Homeoffice ist gut, soziale Nähe ist besser

Das Homeoffice hat durch die Corona-Krise eine ungeplante Beschleunigung erfahren: Selbst die letzten Zweifler*innen haben begriffen, dass Präsenzkontrolle wenig bringt. Fleißige Mitarbeiter*innen verwandeln sich zu Hause nicht plötzlich in Faulenzer. Menschen die schon vorher selbstbestimmt arbeiten, sind daheim oft produktiver. Und auch die, die nach genauen Regeln ihre Aufgaben arbeiten, können vielleicht in der Einsamkeit eines ruhigen, ungestörten Heimarbeitsplatzes vielleicht sogar noch einen Takt zulegen. Da ist es jedoch wahrscheinlich, dass ein Roboter über kurz oder lang diese Aufgaben noch schneller und besser erledigt. Aber auch für nicht durch KI bedrohte Arbeitsplätze gilt trotz verbesserter Technologie nach wie vor: Mobiles Arbeiten ist nicht immer praktikabel und bringt nicht für jeden Menschen und jedes Unternehmen die erhofften Erleichterungen.

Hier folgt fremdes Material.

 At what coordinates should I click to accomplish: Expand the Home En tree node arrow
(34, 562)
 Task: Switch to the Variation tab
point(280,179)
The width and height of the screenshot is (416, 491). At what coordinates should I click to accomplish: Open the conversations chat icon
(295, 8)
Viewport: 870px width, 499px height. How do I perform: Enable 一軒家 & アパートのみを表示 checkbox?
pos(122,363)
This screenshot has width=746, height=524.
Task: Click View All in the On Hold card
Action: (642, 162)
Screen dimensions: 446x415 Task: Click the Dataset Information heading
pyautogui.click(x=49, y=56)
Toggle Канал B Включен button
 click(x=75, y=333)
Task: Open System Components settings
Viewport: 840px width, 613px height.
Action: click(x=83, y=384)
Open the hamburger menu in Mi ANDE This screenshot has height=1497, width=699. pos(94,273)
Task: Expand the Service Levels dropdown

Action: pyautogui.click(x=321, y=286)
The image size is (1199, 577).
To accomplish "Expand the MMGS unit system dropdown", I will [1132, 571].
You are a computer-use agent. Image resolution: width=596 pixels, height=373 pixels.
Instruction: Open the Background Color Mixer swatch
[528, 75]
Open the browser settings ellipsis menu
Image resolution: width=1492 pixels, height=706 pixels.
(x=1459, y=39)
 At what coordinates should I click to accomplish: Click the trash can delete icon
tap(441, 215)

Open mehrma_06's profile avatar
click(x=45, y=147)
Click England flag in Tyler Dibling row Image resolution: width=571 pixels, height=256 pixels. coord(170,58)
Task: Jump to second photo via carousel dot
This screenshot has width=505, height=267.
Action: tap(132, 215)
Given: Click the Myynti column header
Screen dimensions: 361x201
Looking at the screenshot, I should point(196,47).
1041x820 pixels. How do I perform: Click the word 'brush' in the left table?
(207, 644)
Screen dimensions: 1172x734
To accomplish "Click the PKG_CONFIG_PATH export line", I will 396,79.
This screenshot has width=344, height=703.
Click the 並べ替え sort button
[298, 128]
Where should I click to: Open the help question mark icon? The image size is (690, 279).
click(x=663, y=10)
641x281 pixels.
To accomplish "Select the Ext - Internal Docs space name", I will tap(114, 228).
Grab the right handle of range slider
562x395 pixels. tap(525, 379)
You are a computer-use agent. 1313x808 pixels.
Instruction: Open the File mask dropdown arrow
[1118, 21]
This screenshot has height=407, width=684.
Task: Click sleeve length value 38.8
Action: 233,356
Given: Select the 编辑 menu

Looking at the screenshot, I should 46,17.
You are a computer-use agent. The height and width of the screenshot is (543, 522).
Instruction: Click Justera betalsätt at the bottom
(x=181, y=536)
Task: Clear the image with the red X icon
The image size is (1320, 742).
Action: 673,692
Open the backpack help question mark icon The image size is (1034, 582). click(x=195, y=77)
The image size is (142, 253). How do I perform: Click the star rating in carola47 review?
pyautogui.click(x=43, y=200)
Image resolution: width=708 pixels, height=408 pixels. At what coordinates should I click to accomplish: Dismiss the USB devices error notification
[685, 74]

Typische Herausforderungen

  • Soziale Kontakte leiden: Vorschaubilder im Videochat und streng getaktete Onlinemeetings ersetzen menschliche Nähe in keinster Weise.
  • Kreative Höchstleistungen erfordern Teamarbeit: Zumindest zu Beginn und Ende eines Kreationsprozess kommen Mitarbeiter*innen schneller zu besseren Ideen, wenn sie mit ihren Kollegen*innen zusammensitzen. Wir sehen das regelmäßig an unseren freien Kreativen.
  • Training-on-the-job gelingt am besten neben erfahrenen Kolleg*innen: Man schaut sich vieles ab, spitzt die Ohren oder fragt spontan nach.
  • Teamspirit entwickelt sich nur schwer über Videotelefonie: Die gemeinsame Sinnsuche und Identifikation mit der Mission braucht Leidenschaft und das persönliche Miteinander.
  • Der informelle Austausch in der Teeküche oder Kantine fehlt: Aus dem kurzen Plausch entwickeln sich nicht nur tolle Ideen, sondern oftmals bereichernde Freundschaften.

 

Die Nachteile sozialer Distanz wiegen für uns schwer. Deshalb bieten wir unseren Mitarbeiter*innen zwar die Möglichkeit von Remote Work, freuen uns aber über jede(n), die/der weiterhin gerne ins Büro geht. Dafür versuchen wir durch agile Organisation, sinnstiftende Aufgabenverteilung und unsere gelebte Mut- und Lernkultur das Berufsleben unserer Teammitglieder so liebens- und lebenswert wie möglich zu gestalten.